Маша пожала плечом и тут же почувствовала, как живот действительно слегка скрутило.
– Это все Лев Моисеевич собрал. Меня раньше тоже от всего этого тошнило, пока я его не полюбила.
– Кого? Богатство? – спросила Маша и отошла в сторону, впуская в комнату хозяйку.
– Нет. Льва Моисеевича.
Бина Рафаэльевна груженой баржей проплыла мимо и плюхнулась на диванчик в углу. Диванчик охнул.
– Уф! Упрела, как коняка! – заявила она и стала интенсивно обмахиваться журналом, взятым со стола.
Маше стало интересно.
– У евреев замуж принято выдавать, а не выходить. Льва Моисеевича я долго на дух не выносила. Тьфу, думаю, суслик какой-то! Однако тетушки свое дело знали туго и нас все равно свели. Как бычка с телкой! Я ведь сначала думала, что он жадный, а потом поняла: все это он копит впрок, чтобы мне голодать не пришлось.
Бина Рафаэльевна усмехнулась и бросила журнал обратно.
– Из семьи в тринадцать человек после блокады выжила только его мать.

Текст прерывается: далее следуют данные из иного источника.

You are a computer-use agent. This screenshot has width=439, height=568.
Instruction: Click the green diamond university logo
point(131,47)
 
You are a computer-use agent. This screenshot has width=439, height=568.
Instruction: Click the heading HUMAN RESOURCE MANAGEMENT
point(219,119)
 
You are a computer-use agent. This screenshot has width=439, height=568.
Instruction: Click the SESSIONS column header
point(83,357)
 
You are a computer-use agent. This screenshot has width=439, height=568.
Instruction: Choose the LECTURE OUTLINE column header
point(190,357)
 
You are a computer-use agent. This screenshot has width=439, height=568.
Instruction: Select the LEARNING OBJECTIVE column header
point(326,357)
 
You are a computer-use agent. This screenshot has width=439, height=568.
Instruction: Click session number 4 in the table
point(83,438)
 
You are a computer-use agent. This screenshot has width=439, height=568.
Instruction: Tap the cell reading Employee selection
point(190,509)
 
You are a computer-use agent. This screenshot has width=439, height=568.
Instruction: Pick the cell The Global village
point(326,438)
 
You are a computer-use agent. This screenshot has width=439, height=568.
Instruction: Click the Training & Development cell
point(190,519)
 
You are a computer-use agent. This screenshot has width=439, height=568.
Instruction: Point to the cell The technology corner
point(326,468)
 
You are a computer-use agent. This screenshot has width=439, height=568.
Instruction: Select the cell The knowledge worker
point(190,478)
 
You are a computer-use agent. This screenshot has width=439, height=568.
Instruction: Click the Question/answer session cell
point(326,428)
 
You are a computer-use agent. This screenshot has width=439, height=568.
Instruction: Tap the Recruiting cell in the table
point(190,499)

Лева родился в пятидесятых, когда уже было что покушать, но страх перед голодом ему с молоком матери передался. Та всю жизнь куски прятала, а Левушка стал собирать все, что можно обменять на еду. Понимаешь, девочка, все, что ты видишь, – это его любовь ко мне. Он думает, что если все опять станет плохо, то я с голодухи не помру. Ему ведь ничего этого не надо. Он за меня всю жизнь боится.
Бина Рафаэльевна поднялась и одернула платье.

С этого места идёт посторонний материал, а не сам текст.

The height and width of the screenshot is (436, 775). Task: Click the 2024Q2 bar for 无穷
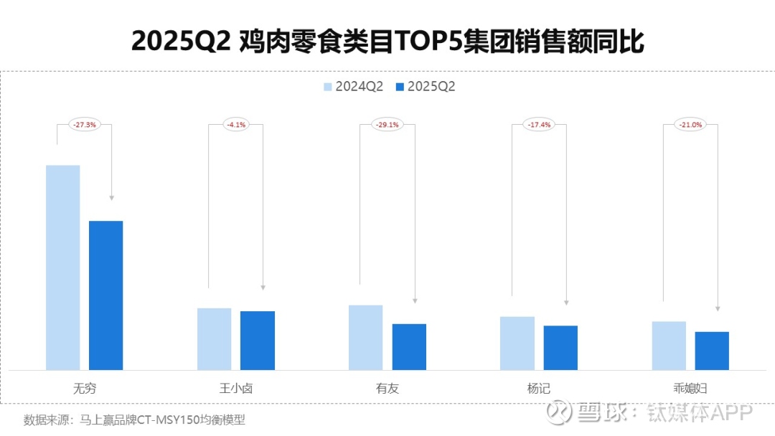(63, 267)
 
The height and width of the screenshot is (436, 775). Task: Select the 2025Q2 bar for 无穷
(106, 295)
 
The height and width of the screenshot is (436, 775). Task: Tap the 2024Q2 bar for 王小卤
(215, 339)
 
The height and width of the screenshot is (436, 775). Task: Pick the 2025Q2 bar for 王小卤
(258, 341)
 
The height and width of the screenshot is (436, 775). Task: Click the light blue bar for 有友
(366, 338)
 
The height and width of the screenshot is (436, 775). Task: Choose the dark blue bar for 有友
(409, 347)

– Когда я это поняла, полюбила своего Суслика всей душой! И ни на кого его не променяю!
– Я думала, вы его ревнуете, поэтому сами отбираете сотрудниц, – зачем-то сказала Маша.
Бина Рафаэльевна ничуть не удивилась.
– Ревновала. Но недолго. Первые тридцать лет. Он ведь ходок был! Да еще какой! А потом понял, что ничего нового все равно не покажут, и вернулся, так сказать, в лоно семьи. Так что, пойдем еще покушаем или как? – неожиданно закончила хозяйка.

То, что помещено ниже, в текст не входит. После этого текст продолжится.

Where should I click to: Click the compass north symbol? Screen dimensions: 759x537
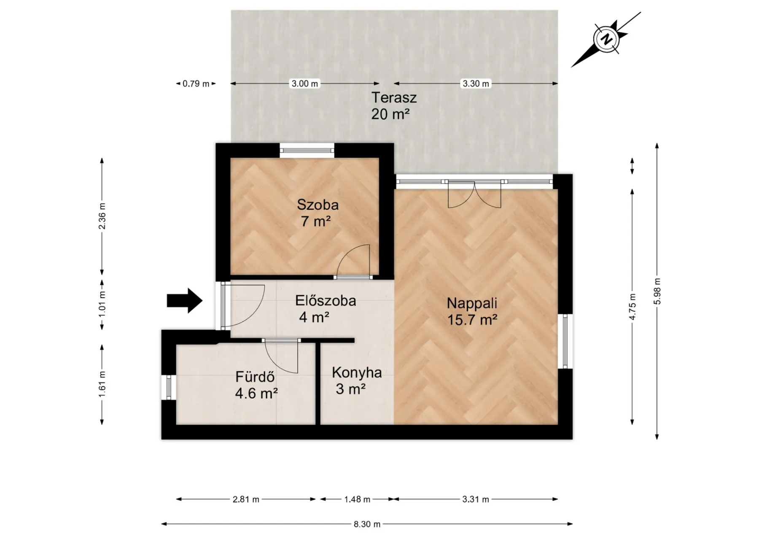606,39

– Покушаем, пожалуй, – согласилась Маша.
И они с Биной Рафаэльевной улыбнулись друг другу.
«Я люблю их обоих», – подумала Маша и полезла на свое место за столом.
– Кто на мой пирог с курой? – закричала хозяйка, вынося из кухни исходящее горячим паром блюдо.
– А он кошерный? – поинтересовался Абрамчик.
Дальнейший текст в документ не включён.